1. Your commission will be X…until we think that’s too much to pay.
2. Your job and salary is secure….until business gets bad, then we will let you go.
3. We need highly-skilled salespeople like you….until you get too skilled and too expensive.
4. This product needs to be SOLD by skilled salespeople….until we find a way to do it without you on the web.
5. We don’t care how you sell; we are results-driven…now turn in your call report.
Your war stories and comments are always appreciated.
This isn’t really sales, you are just educating the prospect…but we need you to generate incremental revenue
All 5 of the comments above about “lies” told to sales people are true. Sales people understand the nature of business and can deal with those events, however there is one reality that still befuddles me. “We need highly skilled people like you until you get too skilled and expensive. This never made sense to me because the “expense” of a sales person is built into the sale of the goods. What this highlights is the lack of understanding by general management of what a sales person really does. It is cognitive dissonance that the managers of a company fear paying a sales person too much because they sold too much.
A salesman never makes too much. Ownership or management get jealous of the salespersons income.
We want you focused on sales and sales activities…as well as completing reports, filling in online tracking systems and managing product delivery as well.
I had to laugh out loud at this because it’s so true. I was told by one company that I took from a regional company to a national company, increasing revenue over 400% in the process, that I was too expensive. I had a low salary and made most of my pay on commission, which wasn’t that high. Once I established all of the relationships with the national accounts and set them up well, I guess they figured they could pay a less experienced person less money to keep it going. I knew it was going bad when they started to ask for call reports weekly. I knew the owner’s son was a bit jealous because I made more money than he made the whole time he worked there, until his father passed. Then he was able to buy a house in an expensive area. Shortly after, I was found to be too expensive.
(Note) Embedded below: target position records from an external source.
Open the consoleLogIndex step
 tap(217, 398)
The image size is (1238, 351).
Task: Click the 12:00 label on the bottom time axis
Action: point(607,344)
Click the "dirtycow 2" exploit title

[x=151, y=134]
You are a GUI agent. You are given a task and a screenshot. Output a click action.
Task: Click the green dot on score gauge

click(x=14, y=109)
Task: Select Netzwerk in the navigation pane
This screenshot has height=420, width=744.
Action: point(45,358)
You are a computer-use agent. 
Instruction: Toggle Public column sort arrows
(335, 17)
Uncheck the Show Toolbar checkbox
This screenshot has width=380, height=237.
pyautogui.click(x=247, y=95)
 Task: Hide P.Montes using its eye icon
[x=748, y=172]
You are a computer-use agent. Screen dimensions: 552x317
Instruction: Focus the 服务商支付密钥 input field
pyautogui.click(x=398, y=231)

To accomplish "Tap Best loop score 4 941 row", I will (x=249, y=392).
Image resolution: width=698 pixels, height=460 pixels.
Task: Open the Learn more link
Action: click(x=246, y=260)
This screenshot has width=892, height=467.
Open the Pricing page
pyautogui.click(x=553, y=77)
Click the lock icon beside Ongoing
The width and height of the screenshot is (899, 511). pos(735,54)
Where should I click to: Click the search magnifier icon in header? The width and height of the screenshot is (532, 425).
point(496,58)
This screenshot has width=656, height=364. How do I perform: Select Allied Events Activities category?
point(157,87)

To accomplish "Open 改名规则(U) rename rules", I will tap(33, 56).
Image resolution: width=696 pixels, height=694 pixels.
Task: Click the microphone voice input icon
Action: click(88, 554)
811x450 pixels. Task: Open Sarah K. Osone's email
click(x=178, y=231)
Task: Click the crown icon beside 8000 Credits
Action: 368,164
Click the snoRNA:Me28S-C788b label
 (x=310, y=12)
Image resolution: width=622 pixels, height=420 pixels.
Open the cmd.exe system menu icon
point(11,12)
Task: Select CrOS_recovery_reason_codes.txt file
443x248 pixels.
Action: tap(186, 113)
So true. Some of the sales functions can be automated as marketing and sales become more integrated but at the end of the day, where complex solutions are being sold, there are parts of the sales process that do require a skilled sales person that can build relationships, trust, customize the solution for the client, negotiate and close the deals and handle the client as the relationship grows. In fact as a sales professional, I am so glad to see many of the mundane tasks automated so we can spend our time closing deals and building relationships!